De Voogdijraad heeft geadviseerd om de omgang open te laten en dat ouders zich houden aan de afspraken gemaakt in het veiligheidsplan.
2.3
Uit de stukken en wat op de zitting is besproken blijkt dat de minderjarige lijdt onder de jarenlange ruzies van de ouders en dat ze door beide ouders wordt beïnvloed. De minderjarige heeft de nodige rust, stabiliteit en veiligheid nodig. Ze woont nu bij vader. De huidige woonsituatie dient dan ook te worden gecontinueerd waardoor ze voldoende rust en stabiliteit krijgt. Gezien de conflictsituatie en de communicatieproblemen tussen de ouders is terugkeer naar moeder niet meer mogelijk en wenselijk. Nu de moeder wisselend is in de samenwerking met de hulpverlening, is het in belang van de minderjarige dat er voor haar en haar ouders duidelijkheid bestaat over haar opvoedingsperspectief voor de toekomst. Het gerecht is gelet op het voorgaande van oordeel dat de hoofdverblijfplaats bij de vader zal blijven. Derhalve zal het verzoek om de hoofdverblijfplaats bij de moeder te bepalen worden afgewezen.

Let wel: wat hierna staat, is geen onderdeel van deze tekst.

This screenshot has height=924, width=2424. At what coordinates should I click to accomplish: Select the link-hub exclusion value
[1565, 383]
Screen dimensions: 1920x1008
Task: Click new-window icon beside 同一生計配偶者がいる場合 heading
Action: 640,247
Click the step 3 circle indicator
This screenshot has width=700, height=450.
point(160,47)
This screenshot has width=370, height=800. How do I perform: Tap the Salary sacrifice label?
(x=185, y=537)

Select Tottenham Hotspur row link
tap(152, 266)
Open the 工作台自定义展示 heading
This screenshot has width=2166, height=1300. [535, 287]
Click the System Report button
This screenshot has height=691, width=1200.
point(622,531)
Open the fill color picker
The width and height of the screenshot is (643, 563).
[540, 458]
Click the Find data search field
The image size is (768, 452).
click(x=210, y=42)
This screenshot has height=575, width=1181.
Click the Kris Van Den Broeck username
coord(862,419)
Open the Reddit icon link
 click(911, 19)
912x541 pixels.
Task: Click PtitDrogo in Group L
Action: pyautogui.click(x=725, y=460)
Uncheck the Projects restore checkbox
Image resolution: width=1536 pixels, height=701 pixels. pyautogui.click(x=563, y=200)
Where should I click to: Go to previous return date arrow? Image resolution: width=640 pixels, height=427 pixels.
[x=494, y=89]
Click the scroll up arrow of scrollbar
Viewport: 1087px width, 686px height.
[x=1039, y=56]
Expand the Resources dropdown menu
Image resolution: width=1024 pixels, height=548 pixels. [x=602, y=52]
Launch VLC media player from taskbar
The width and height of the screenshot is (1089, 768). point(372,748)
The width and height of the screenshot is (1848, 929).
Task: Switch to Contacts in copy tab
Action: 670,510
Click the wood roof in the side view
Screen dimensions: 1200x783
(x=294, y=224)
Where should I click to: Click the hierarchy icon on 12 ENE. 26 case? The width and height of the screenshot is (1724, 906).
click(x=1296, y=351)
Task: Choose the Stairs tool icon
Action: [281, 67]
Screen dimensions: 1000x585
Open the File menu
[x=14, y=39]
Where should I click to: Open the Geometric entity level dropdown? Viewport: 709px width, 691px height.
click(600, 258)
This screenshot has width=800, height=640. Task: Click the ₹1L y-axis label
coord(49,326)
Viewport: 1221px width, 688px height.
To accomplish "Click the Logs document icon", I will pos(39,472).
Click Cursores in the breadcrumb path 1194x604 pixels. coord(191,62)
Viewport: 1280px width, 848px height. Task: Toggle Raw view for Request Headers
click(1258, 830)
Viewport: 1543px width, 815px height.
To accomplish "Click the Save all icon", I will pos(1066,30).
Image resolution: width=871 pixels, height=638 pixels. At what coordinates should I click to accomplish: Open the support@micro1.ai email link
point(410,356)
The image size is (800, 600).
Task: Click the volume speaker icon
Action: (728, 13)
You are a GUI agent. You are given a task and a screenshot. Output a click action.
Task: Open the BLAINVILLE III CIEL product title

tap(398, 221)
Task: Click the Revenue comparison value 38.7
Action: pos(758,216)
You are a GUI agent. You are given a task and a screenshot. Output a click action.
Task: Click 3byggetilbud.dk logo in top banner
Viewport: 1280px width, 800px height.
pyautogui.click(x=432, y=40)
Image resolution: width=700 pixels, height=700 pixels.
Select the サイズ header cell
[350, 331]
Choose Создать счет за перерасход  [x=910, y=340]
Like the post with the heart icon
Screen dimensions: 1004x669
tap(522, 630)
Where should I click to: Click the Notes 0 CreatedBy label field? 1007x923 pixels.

Gelet op het vorenstaande zal het gerecht in het belang van de minderjarige de omgangsregeling zoals vastgelegd in het proces-verbaal van 1 februari 2022 tussen de moeder en de minderjarige bepalen.
2.4
Het gerecht zal gelet hierop conform het proces-verbaal van 1 februari 2022 de omgangsregeling tussen de moeder en de minderjarige vaststellen.
2.5
Gelet op het door de man overgelegde bewijs van onvermogen van 27 mei 2020, zal aan hem toelating worden verleend om kosteloos te procederen.
2.6
De proceskosten zullen worden gecompenseerd.

3.DE BESLISSING

Het gerecht:
verleent de moeder toelating om kosteloos te procederen,
bepaalt de omgangsregeling tussen de moeder en de dochter als volgt:
  • de ene week (om en om) vanaf donderdag na afloop van de school tot zaterdag 19.00 uur,
  • de andere week (om en om) vanaf vrijdag na afloop van de school tot zondag 19.00 uur,
compenseert de proceskosten aldus dat iedere partij de eigen kosten draagt,
wijst af het meer of anders verzochte.
Deze beschikking is gegeven door mr. J.M.J. Keltjens, rechter, ter zitting van 4 oktober 2022 in aanwezigheid van de griffier.